No acknowledgement found.

References

1. Raslan OA, Schellingerhout D, Fuller GN, Ketonen LM. Rosai- Dorfman disease in neuroradiology: imaging findings in a series of 10 patients. AJR Am J Roentgenol.2011 Feb;196(2):W187-93.doi:10.2214/AJR.10.4778.

2. Gaetani P, Tancioni F, Di Rocco M, Rodriguez y Baena R. Isolated cerebellar involvement in Rosai-Dorfman disease: case report. Neurosurgery. 2000 Feb;46(2):479-81.

3. Shaver EG, Rebsamen SL, Yachnis AT,Sutton LN. Isolated extranodal intracranial sinus histiocytosis in a 5-year-old boy. Case report. J Neurosurg. 1993 Nov;79(5):769-73.

4. Udono H, Fukuyama K, Okamoto H, Tabuchi K. Rosai- Dorfman disease presenting multiple intracranial lesions with unique findings on magnetic resonance imaging. Case report. J Neurosurg. 1999 Aug;91(2):335-9.

5. Konishi E, Ibayashi N, Yamamoto S, Scheithauer BW. Isolated intracranial Rosai-Dorfman disease (sinus histiocytosis with massive lymphadenopathy). AJNR Am J Neuroradiol. 2003 Mar;24(3):515-8.

6. Symss NP, Cugati G, Vasudevan MC, Ramamurthi R, Pande A. Intracranial Rosai Dorfman Disease: report of three cases and literature review. Asian J Neurosurg. 2010 Jul;5(2):19-30.

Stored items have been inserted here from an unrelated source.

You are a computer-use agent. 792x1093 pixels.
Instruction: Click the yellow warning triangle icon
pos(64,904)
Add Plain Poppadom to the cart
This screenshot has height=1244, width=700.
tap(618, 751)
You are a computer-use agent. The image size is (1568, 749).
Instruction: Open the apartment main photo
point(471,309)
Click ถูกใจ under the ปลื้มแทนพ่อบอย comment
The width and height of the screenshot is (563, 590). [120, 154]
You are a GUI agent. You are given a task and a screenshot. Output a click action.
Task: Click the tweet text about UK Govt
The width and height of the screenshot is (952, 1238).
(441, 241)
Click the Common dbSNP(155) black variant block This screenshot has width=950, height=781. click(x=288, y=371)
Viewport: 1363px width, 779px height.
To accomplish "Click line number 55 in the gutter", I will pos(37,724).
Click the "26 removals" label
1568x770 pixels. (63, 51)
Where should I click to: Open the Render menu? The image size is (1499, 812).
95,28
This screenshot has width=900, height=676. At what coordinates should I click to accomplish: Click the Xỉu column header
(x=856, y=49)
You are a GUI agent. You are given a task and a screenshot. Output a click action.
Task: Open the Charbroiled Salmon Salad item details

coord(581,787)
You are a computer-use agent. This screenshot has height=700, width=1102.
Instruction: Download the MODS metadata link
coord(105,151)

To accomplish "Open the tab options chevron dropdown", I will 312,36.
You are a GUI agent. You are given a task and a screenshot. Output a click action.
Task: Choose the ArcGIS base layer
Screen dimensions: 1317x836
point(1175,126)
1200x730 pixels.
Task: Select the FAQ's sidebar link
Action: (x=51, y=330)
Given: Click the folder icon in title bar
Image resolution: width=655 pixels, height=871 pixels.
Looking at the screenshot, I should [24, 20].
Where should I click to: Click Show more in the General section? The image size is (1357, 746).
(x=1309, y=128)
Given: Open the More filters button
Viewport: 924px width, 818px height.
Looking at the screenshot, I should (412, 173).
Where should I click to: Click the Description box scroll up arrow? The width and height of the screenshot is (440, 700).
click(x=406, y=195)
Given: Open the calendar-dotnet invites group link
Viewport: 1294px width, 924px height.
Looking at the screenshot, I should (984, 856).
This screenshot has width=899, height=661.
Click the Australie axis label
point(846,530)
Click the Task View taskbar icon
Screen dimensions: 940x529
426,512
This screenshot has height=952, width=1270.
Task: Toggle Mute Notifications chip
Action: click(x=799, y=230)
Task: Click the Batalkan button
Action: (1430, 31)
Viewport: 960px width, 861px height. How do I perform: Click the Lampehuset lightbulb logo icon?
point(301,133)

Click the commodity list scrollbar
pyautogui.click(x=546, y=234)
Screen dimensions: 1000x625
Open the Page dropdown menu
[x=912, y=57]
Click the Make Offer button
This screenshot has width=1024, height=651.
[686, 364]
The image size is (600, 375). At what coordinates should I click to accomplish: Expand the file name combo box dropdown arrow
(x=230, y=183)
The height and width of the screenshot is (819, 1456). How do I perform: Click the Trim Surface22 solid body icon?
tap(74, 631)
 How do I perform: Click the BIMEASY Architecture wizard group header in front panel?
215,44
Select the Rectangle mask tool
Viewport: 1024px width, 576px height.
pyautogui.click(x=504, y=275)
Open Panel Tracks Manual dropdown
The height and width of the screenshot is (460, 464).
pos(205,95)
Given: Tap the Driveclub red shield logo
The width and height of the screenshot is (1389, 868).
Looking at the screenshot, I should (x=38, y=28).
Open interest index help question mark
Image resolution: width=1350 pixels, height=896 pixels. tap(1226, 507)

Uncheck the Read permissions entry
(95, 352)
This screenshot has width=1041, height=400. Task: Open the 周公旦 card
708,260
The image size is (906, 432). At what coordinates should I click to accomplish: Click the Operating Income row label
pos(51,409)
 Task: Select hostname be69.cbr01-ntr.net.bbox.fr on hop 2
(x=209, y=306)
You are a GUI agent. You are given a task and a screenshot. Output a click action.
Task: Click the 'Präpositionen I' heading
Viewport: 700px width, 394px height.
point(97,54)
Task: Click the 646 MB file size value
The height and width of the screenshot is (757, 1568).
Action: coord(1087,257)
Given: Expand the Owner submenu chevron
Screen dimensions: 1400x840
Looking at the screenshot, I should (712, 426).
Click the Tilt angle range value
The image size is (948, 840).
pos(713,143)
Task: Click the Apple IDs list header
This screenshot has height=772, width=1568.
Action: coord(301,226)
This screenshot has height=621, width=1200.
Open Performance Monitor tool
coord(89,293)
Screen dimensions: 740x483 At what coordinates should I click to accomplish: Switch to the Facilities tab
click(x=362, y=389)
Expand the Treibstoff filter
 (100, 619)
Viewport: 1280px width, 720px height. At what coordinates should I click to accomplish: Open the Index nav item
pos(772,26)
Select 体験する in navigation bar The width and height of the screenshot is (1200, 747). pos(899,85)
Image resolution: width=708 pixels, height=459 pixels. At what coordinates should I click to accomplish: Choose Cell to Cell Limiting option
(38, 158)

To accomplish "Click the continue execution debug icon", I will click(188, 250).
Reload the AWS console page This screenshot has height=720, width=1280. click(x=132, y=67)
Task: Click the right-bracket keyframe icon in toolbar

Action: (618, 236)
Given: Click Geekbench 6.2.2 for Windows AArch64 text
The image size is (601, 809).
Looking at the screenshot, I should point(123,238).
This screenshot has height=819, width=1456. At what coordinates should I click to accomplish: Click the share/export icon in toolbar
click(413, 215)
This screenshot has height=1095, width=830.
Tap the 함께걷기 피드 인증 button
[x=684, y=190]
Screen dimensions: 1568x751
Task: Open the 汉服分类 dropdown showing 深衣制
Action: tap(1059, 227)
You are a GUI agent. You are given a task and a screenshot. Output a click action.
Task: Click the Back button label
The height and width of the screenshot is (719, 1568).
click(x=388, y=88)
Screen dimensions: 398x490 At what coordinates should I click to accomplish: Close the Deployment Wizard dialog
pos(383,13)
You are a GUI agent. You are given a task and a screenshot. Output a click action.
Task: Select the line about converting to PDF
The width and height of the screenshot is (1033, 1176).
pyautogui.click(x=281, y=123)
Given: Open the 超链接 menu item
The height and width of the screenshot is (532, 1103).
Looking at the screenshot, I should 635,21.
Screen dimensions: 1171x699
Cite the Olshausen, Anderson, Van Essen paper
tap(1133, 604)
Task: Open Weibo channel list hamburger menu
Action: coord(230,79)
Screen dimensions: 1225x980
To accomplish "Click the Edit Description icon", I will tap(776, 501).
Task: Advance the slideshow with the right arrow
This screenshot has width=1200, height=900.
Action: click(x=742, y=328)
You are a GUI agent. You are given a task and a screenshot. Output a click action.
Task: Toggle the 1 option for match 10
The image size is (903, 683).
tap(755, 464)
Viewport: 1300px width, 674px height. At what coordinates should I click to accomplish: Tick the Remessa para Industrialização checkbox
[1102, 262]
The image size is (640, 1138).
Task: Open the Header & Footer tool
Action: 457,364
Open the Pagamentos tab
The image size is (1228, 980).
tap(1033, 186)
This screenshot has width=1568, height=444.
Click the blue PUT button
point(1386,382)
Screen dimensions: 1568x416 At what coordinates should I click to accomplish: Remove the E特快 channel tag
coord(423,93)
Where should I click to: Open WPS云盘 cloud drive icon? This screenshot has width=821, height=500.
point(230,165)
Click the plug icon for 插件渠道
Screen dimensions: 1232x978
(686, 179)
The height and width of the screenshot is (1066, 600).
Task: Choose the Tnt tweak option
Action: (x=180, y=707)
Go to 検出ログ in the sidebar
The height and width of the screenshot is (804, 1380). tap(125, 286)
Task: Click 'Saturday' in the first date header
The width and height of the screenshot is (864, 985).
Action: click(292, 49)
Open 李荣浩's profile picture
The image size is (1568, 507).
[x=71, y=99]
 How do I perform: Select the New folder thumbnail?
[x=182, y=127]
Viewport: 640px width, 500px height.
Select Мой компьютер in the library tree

7. Beros V, Houra K, Rotim K, Zivkovic DJ, Cupic H, Kosec A. Isolated cerebellar intraparenchymal Rosai-Dorfman disease--case report and review of literature. Br J Neurosurg. 2011 Apr;25(2):292-6.doi:10.3109/02688697.2010.546899.Epub 2011 Feb 23.

8. Fukushima T, Yachi K, Ogino A, Ohta T, Watanabe T, Yoshino A, Katayama Y. Isolated intracranial Rosai-Dorfman disease without dural attachment-case report. Neurol Med Chir. 2011;51(2):136-40.

Figures

Fig 1 Axial FLAIR (a), axial T2 (b) and axial T1 (c), axial contrast enhanced (d) images show T2 hyperintense and T1 hypo-isointense, contrast enhancing mass in the cerebellar pedincle and pons. Axial diffusion weighted (e) and ADC (f) images show diffusion restriction peripherally and increased diffusion on ADC.

Fig 2 MRS of the lesion revealed increased Cho/NAA ratio.

Fig 3 (a)Histiocytic cells with large vesicular nuclei, some with nuclear indentations associated infiltrate of polymorphs and lymphocytes (HE). (b)The histiocytes show emperipolesis(HE). (c)The histiocytic cells show strong nuclear and cytoplasmic staining with S100 protein (S100). (d)Strong cytoplasmic staining with CD68. (CD68). (e)Scattered myeloperoxidase immunoexpressing neutrophils in between histiocytes. (MPO).